Typically we are encouraged to “think outside the box” for solutions to dilemmas and explanations of phenomena, although we are continuously reinforced to stay within our box via habits. These habits are a necessity to efficient and sensible living but act as a double-edged sword forcing us to confine and define ourselves within “the box.”
So what? The box isn’t that bad. It’s got four corners, a nice area, and most things fit into it really well. Well that last part is the problem. “Most things” fit into our boxes fairly well, but what of those that don’t?
I guess we could brush them off, call them irrelevant nonsense and move on. But that seems too easy. Let’s not use the same cop out for obtuse objects that we use to justify our finite box. So then what shall we do? Our box’s limitations have been exposed, and we’ve hopefully agreed not to rely on poor justifications.
Maybe here we should discuss the benefits of dismantling our comfortable box, and in its place institute an ever evolving and expanding geometric figure. This new figure that we strive to adapt will not seek to mold ideas to fit itself but will instead yearn to absorb all things as they are with the consciousness to review everything from all points of view.
For the sake of discussion we will call this figure a heptagon.
The heptagon in comparison to the box is troublesome. It requires more frames of reference, expects new methods to figure out its expansive area, and really doesn’t lend itself well to colloquial sayings. So why are we bothering?

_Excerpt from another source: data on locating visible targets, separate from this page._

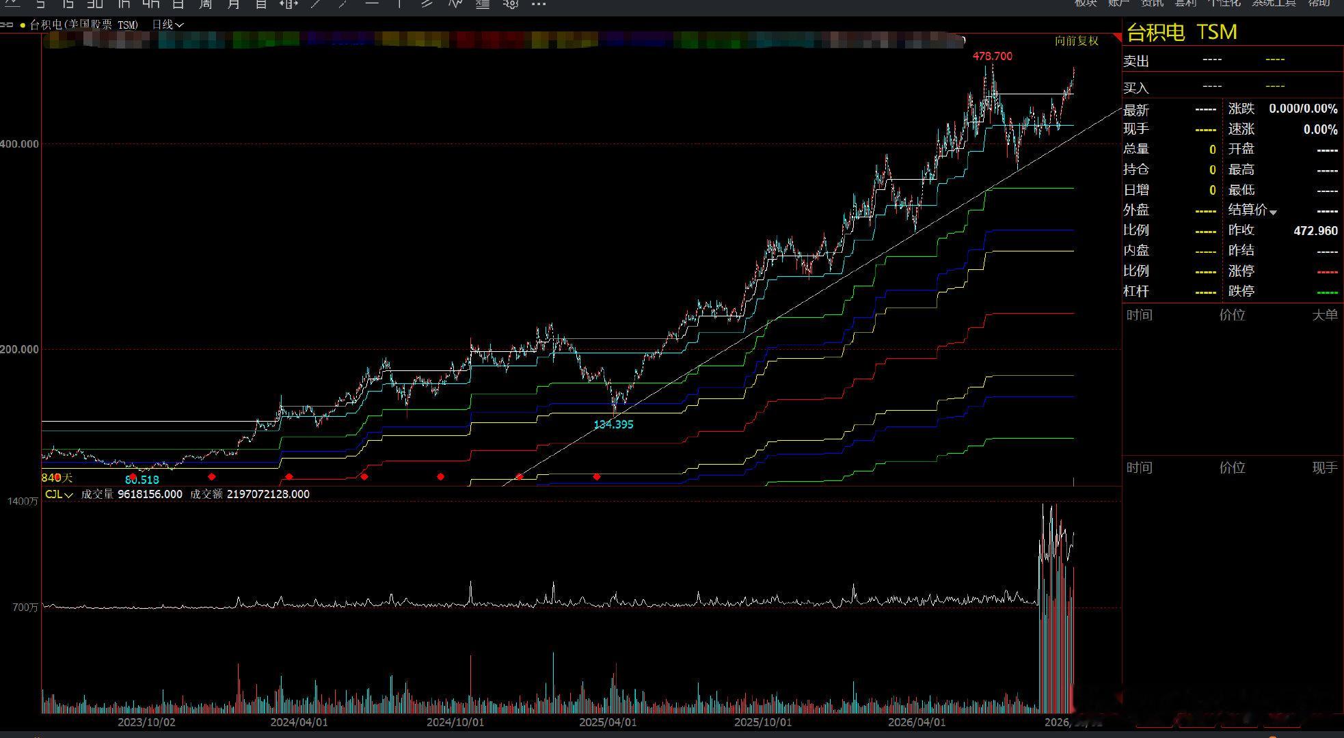Screen dimensions: 1344x738
Task: Open the 资讯 menu
Action: (x=1152, y=3)
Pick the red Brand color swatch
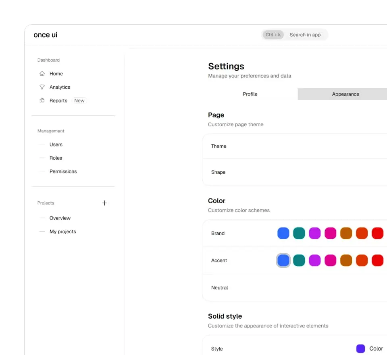Image resolution: width=387 pixels, height=355 pixels. click(377, 233)
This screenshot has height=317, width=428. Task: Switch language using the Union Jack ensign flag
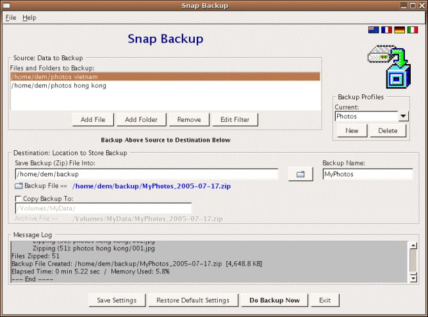pyautogui.click(x=374, y=30)
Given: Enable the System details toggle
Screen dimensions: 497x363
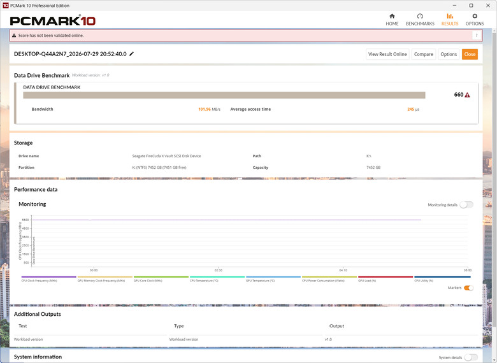Looking at the screenshot, I should (471, 357).
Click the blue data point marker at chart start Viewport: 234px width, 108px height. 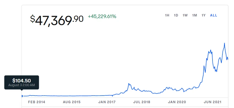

Well, we’re causing ourselves this hassle because it is absolutely necessary. You see the box has been around far too long. Yes, it had its place at one point in time and was reliable, but that point in time has passed, and we have evolved. So, naturally our frame of reference should evolve as well.
As a teacher, I see many shifts occurring in education — most of them focusing on the primary conflict between traditional teacher-centered instruction and the more experimental student-centered pedagogy.
Despite the excitement I feel toward these changes, incorporating social media into the classroom is something that has proved a persistent headache for the new wave instructors (we call ourselves the edupunks).
Any conference or workshop about the best practices in education will have multiple presentations discussing social media. Instructors have been designing group projects and collaborative assignments by utilizing the visually appealing software provided by Facebook, Twitter and even blogs like Tumblr and Posterous.
I have been teaching composition and writing for more than three years, and I can vouch from personal experience that systems like Blackboard and WebCT are a joke compared to in-the-wild open source tools.